Largest Data breaches of all times

Here are case studies of data breaches I came across learning about social media security:

  • MySpace- MySpace was one of the largest social media networking site which suffered a massive data breach that came into light in 2016. Although the breach seemingly occured years earlier around 2013, it was reported when the stolen data was found being sold on darkweb. This impacted nearly 360 million user accounts leaking the usernames, passwords and email addresses. It was one of the largest data breaches of its time.

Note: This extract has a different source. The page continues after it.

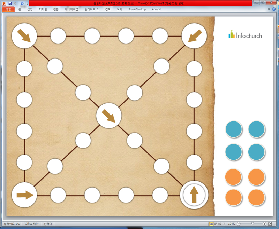Image resolution: width=279 pixels, height=229 pixels.
Task: Click the zoom slider handle
Action: click(252, 223)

  • Facebook- 540 million facebook records were accessible on a public server that included phone numbers, full names, locations, some email addresses, and other details from user profiles in April 2019. But facebook decided not to notify its customers whose personal information had been leaked until it was publicly available. They claimed to have secured the data but in September 2019 another 419 million accounts were found on a public server. But this was not the end. In December 2019, over 267 million Facebook users had their personal data exposed on the dark web, possibly for up to two weeks. By the time the media reported the breach, Facebook had already claimed to make security changes that supposedly fixed this vulnerability. However, in March 2020, another 42 million records were found online by the same criminal organisation. In 2021, yet another data breach was reported that exposed almost half a billion facebook accounts. Facebook acknowledged the leak but said it stemmed from a security problem in 2019 that their team has since fixed.

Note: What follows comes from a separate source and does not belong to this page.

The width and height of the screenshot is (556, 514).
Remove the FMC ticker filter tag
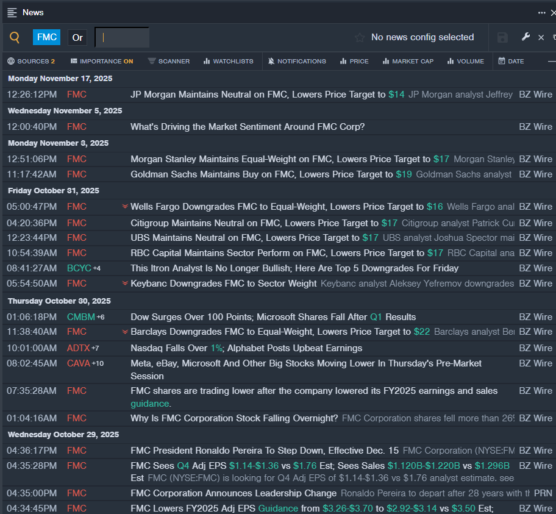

  • Linkeden- In April 2021, a hacker who went by the alias 'TomLiner' claimed to have scraped data from Linkedin. Although Linkedin didnot agree saying the data must have been scraped from social media platforms and other networking sites. It was not until he posted 2 million linkedin accounts as a proof which were validated by Linkedin. After that he posted other 500 millions accounts for sale on dark web. The same hacker advertised advertised the information from around 700 million LinkedIn users on a darknet forum which was about 90% of Linkedin's total user database.
  • Adobe- In October 2013, Adobe expericed a massive data breach that resulted in almost 38 million users having their accounts stolen. This included names, credentials, contact and details of their credit and debit cards. This happened due to Adobe's poor security policies and old encryption methods. It was also revealed that not login data but Adobe's source code from Adobe Acrobat and Reader, Photoshop, and ColdFusion was also stolen. Due to this breach, Adobe ended up paying $1.2 million as a legal fees and settlement to customer claims.
  • Twitter- In 2020, some high-profile accounts like Barack Obama, Elon Musk started posting suspicious tweets encouraging people to donate Bitcoin under the pretense of doing good. This was also known as 2020 Twitter spear-phising attack. Hackers used social engineering to carry out a phone phishing attack on a few Twitter employees. Once these employees shared their login details, the hackers accessed Twitter's internal tools and went after employees with more access. This enabled the hackers to get higher-level login credentials.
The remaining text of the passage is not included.